Of course, the main focus of the program is on a little freakshow of a girl named Honey Boo Boo. I don’t think that’s necessarily her given name, but then again, it totally could be. She’s sort of obnoxious, you know, the kind of obnoxious that probably even keeps pedophiles from watching the show. She snaps her fingers, dresses like a hooker, acts cocky, and says things that most people can’t understand. I guess it’s like a lot of the drunk girls I see out on the weekend. You know who you are.

Either way, her family does a lot of strange things. Normally I would assume this is simply because a camera is there, but this time I sort of get the impression that they do strange things whether there’s an audience or not. In the episode I saw, they went to an auction that apparently sold expired food products, received etiquette lessons, and, of course, got a sonogram for their pregnant teenage daughter.

Wow, that sounds like fun! Now everyone is going to want to be poor and uneducated.

Honey Boo Boo’s mom is an extreme coupon kind of person. Her mom is a very large woman who has a very large family, so she evidently likes things that are extreme. Oh wait, except intelligence, um, she’s not extreme about that so much. Oh, maybe it’s extreme unintelligence. That could be what it is. Geez Louise, it’s questions like those that will keep me tuning into this train wreck for decades to come or at least until Honey Boo Boo gets her “My Own l’il Meth Lab” for Christmas when she’s 13.

Having said all of that and been as mean as I can, I must admit, there’s something about them that is sort of sweet. Okay, sweet is a pretty strong word. Let’s just say I don’t hate them as much as I hate most reality show families. It’s easy to hate rich and plastic-y good-looking people who are full of themselves and assume the world would be interested in them. It’s far tougher to hate a family of mountain people who probably think that camera contraption is a magic box that sends their images straight to the angels.
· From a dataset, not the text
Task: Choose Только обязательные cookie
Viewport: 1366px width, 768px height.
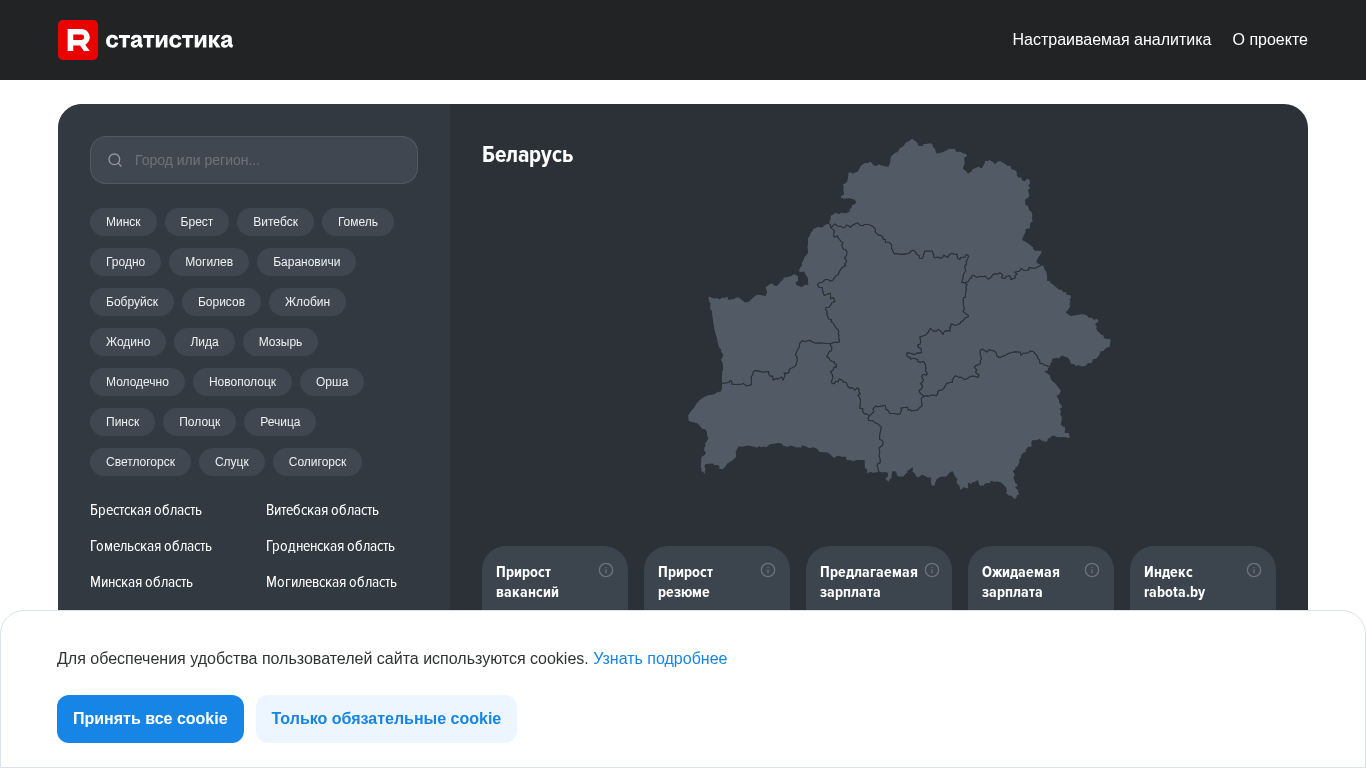Action: point(386,719)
I’ll probably watch at least part of an episode again and you know what? I’ll probably end up feeling sort of terrible for doing it. I’ll make fun of them and I’ll feel terrible for acting like a bastard about this inbred pack of dickholes. I shouldn’t feel bad though because that’s apparently what’s supposed to happen. I grew up in the country and there was a lot of redneckery and hillbilliness going on. The big difference is that many of us weren’t all that proud of it so we kept it to ourselves and tried to move past it, at least a little bit.

I get the feeling this family doesn’t have that humility. Sadly, I can’t wait to tune in again, just so I can find out.


  • On to happier things, I’ve decided to call a moratorium on the “Summer of Rum.” It was great for a while, but I sort of miss my whiskey and I am completely freaking tired of drinking rum all the damned time.
  • Lastly, my family would like to thank everyone for their kind words and thoughts and food and donations and everything else after the loss of my dad. It’s a tough time, but once again, living in a caring community with amazing friends makes all of life easier. Thanks again.

Buona Sera, senorina, kiss me goodnight.